By BRUCE DENNILL
We were on a mission. Final day in New York. Final day in the US. Final day of a long-planned trip abroad. Who knew when or if another one would be possible?
We had to get to the Met. The Beautiful Wife and I had missed an opportunity to see its treasures on a previous visit because, through foolish ignorance, we’d arrived on the only day of the week it was closed and there was no chance for us to get back there before the end of our time in town.
That couldn’t happen again. So we were power-walking through Central Park, having come in somewhere near Columbus Circle and meandered, at first, pausing to let Daughter The Elder scuttle up Umpire Rock for a picture before joining Center Drive and feeling compelled to speed up a bit as trim, fit sorts gambolled past us in DayGlo pink yoga pants, pushing designer three-wheeler prams. And that was just the men.
We nimbly sidestepped the trendy tandems sharing the pedestrian lane with us, occasionally stepping into the path of a slow-moving park maintenance vehicle as we did so. Keen to avoid death by rake-carrying truck, we branched off onto East Drive, which was less congested, and also where Daughters both Younger and Elder started to flag in the muggy, 30-something-Celsius heat.
To be fair, they’re children, and city kids at that, unused to walking as much as we’d expected them to as short-term tourists wanting to see as much as possible. But it is fascinating, in scientific terms, to note that as a child’s energy starts to fail, so its mouth becomes somehow more animated.
“How far do we still have to go?”
“It’s just there, on the other side of those trees.

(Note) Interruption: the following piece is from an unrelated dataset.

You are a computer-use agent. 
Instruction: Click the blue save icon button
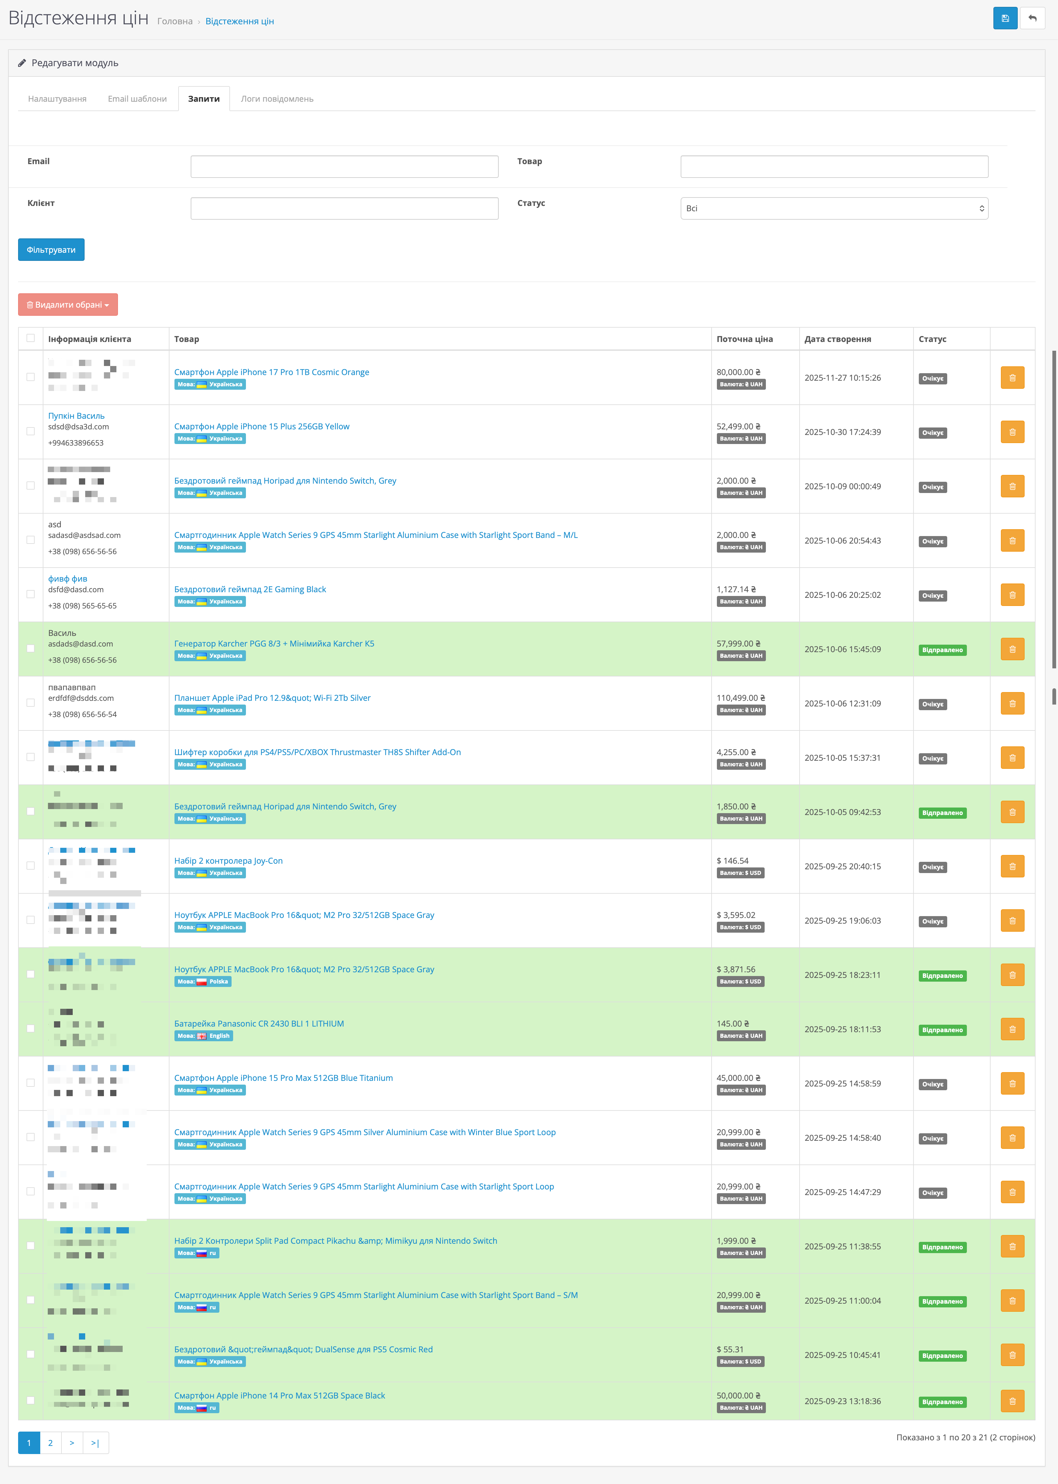1005,18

You can sort of see part of the building there.”
“Is it worth it?”
“Yes.” A permanent collection of around two million objects from the last 320,000 years, some of the world’s most loved paintings and…ah, forget it.
Something looms in the trees on our left. It’s the SummerStage in Central Park stage, currently empty, though a schedule informs us that will miss Kurt Vile and the Violators and Dinosaur Jr by a couple of weeks, which is disappointing.

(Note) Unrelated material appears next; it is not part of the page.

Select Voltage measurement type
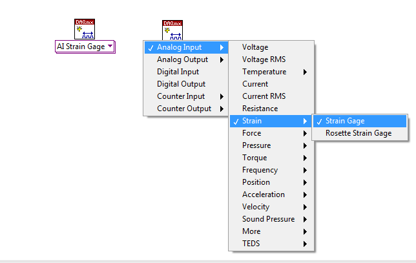Image resolution: width=416 pixels, height=263 pixels. point(255,47)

We loop off towards one of the park exits to join 5th Avenue where it meets East 72nd Street, reasoning that it might be quicker, if not quite as interesting, to walk along the pavement up to the Met and so cut both our time exposed to the sun and the opportunity for detailed commentary on the hardships of like, having to, uh, walk.

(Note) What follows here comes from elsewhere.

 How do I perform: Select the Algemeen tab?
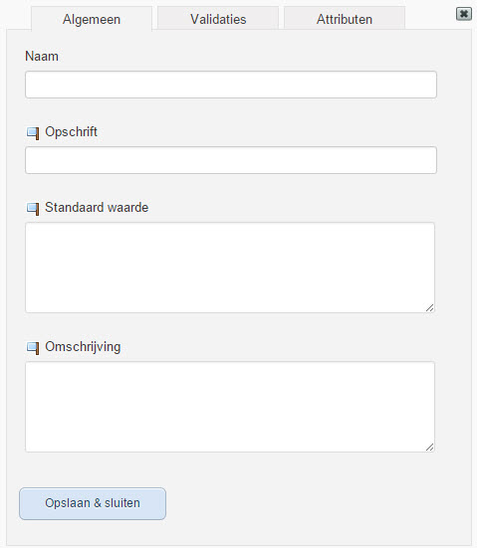click(92, 19)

Just then, though, there is a flash of water in the direction of the museum – the near end of the oval-shaped Conservatory Water. Water is always – whether you wade into it or throw buckets of it over your head or not – an antidote to heat-related gripes, so the sidewalk stroll idea is swiftly abandoned as we unanimously agree to a short detour to the lake and one of the benches available at regular intervals along its shoreside path.
We find an unoccupied one and plonk ourselves down. Snacks. Water. An army marches on its stomach, and this army not only has to get to the Met, but then navigate its cavernous halls for whatever length of time we are able to eke out before beginning our journey back to the equally vast Penn Station parking lot and the car of the friend selflessly working late so that he can give us a lift back to his place somewhere on the opposite side of the Hudson River.
Right. We’re fed. We’ve regained our breath. We’re close to our destination. Completing this mission is possible if we can all pull together for a few minutes more, until we reach the air-conditioned Nirvana of the museum. I take a deep breath and motion to my family to stand and follow me towards the next park exit, which they do, some of them grudgingly.
Just then, one of the many radio-controlled sailboats that are cruising the Conservatory Water passes close by where we are standing. I see the number on its sail – “007”, the code number for perhaps the most famous spy in literary history. I nod, understanding that important missions are often complicated affairs and feeling glad that mine will involve gawping at multiple suits of armour, classical Greek sculpture and bewildering cubist perspectives rather than having to descend into an active volcano to diffuse an unstable nuclear warhead.